Rapid Library Generation: The combination of modular substrate design and one-pot cyclization-acylation enables efficient parallel synthesis of structurally diverse lariat lipopeptide libraries. This capability was demonstrated through the creation of a 51-member library that facilitated identification of compounds with promising antimycobacterial activity (8-16 Âµg mlâ»Â¹ MIC values) [1].
Bioactivity Optimization: The site-selective acylation strategy enables systematic exploration of structure-activity relationships by varying lipid chain length and composition while maintaining constant macrocyclic architecture, providing critical insights for potency and selectivity optimization [1].
Streamlined Workflow Integration: The high selectivity of enzymatic transformations generates reaction mixtures of sufficient purity to bypass intermediate isolation steps, significantly accelerating the synthesis-screening cycle in drug discovery campaigns [3].

The chemoenzymatic synthesis of lariat lipopeptides represents a paradigm shift in complex peptide production, effectively bridging the gap between traditional synthetic chemistry and native biosynthesis.

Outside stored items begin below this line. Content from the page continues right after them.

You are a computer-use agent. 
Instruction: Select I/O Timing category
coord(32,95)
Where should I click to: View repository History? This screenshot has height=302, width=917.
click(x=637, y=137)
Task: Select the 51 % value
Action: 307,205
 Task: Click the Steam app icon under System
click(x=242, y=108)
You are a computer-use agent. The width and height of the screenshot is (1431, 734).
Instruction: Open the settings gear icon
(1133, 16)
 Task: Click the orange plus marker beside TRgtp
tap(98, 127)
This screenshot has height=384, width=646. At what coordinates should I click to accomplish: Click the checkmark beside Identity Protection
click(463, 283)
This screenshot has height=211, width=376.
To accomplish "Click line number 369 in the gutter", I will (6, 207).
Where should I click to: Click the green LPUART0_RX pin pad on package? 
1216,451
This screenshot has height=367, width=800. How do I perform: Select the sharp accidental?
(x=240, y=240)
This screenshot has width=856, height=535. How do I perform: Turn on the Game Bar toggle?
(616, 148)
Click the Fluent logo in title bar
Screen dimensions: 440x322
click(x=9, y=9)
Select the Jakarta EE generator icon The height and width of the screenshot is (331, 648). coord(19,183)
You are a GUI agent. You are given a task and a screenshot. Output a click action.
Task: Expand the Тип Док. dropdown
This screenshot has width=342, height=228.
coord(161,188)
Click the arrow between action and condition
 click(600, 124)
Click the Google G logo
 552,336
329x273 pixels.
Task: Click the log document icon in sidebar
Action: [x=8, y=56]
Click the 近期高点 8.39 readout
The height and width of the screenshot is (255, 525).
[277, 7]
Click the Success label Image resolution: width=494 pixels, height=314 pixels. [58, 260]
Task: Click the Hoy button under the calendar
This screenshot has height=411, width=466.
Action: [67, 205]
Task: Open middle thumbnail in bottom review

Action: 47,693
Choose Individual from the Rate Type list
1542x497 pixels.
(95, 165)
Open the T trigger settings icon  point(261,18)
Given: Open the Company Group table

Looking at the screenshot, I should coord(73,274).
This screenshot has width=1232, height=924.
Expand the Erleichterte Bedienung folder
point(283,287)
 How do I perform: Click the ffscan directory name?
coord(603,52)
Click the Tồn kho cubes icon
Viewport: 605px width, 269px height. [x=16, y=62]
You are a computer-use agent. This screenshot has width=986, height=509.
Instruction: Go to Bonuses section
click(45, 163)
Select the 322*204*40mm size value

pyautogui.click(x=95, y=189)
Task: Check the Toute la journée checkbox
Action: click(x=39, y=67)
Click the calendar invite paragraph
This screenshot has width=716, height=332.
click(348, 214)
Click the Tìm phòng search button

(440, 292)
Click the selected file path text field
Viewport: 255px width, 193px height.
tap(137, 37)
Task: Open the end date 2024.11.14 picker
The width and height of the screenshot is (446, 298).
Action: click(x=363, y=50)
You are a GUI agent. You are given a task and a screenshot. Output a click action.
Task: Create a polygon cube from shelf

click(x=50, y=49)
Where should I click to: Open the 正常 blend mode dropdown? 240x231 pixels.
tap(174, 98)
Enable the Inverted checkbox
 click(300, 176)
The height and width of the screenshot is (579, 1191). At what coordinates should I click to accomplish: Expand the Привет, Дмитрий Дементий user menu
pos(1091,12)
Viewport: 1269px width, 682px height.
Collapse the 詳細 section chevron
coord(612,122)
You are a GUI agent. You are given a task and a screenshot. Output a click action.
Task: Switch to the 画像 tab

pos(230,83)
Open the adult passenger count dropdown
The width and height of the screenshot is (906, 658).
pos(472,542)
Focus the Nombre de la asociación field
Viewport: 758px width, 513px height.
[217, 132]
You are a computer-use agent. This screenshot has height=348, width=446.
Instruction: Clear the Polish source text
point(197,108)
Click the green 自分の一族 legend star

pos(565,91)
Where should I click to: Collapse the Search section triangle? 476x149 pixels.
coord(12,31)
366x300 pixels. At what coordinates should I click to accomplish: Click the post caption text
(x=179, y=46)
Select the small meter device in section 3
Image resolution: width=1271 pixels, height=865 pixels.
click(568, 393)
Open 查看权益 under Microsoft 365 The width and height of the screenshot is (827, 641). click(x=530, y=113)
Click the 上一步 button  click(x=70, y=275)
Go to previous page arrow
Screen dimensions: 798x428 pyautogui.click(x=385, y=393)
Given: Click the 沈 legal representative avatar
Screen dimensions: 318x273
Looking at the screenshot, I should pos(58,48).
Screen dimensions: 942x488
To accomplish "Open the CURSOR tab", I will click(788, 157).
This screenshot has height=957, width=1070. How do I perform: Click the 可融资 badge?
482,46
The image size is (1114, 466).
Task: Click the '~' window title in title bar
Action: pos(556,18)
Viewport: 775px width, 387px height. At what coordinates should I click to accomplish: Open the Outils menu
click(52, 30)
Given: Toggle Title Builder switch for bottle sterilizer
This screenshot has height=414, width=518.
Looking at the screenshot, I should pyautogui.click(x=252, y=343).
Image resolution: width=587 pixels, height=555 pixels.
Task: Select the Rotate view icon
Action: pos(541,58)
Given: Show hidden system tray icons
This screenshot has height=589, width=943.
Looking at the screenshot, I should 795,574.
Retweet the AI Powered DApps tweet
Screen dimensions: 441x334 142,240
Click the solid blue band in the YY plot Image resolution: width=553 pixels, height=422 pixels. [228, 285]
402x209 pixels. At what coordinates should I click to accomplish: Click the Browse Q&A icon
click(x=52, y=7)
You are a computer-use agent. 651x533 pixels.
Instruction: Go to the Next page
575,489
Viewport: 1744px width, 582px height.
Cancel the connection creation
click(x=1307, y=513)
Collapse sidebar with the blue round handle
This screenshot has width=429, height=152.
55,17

By strategically leveraging the catalytic versatility of non-ribosomal peptide cyclases, this approach surmounts fundamental limitations of both conventional methods while enabling efficient exploration of chemical space for drug discovery. The robust experimental protocols, clear stereochemical control mechanisms, and practical one-pot diversification strategies provide researchers with a powerful platform for accessing these therapeutically valuable compounds. As antibiotic resistance continues to escalate globally, this technological advancement offers a timely and critical tool for developing next-generation antimicrobial agents with novel mechanisms of action. Future advancements will likely focus on expanding the enzyme toolkit through discovery and engineering, further enhancing the synthetic versatility and pharmaceutical relevance of this promising approach.

Conclusion

The repurposing of non-ribosomal peptide cyclases through strategic substrate redesign marks a transformative advance in synthetic biology and medicinal chemistry. This chemoenzymatic platform successfully reconciles the flexibility of chemical synthesis with the precision of enzymatic catalysis, providing a streamlined, modular route to complex lariat lipopeptides. The key takeaways are the power of stereochemical control to dictate cyclization mode, the robustness of a tandem one-pot procedure, and the direct generation of bioactive compounds with promising antimycobacterial efficacy (8-16 Âµg mlâ»Â¹). Future directions will focus on expanding the enzyme toolkit via directed evolution, incorporating non-canonical building blocks, and advancing the most potent analogs through pre-clinical development. This methodology establishes a new paradigm for accessing natural product-like chemical space, offering a powerful engine for discovering next-generation antibiotics in the fight against multidrug-resistant microbes.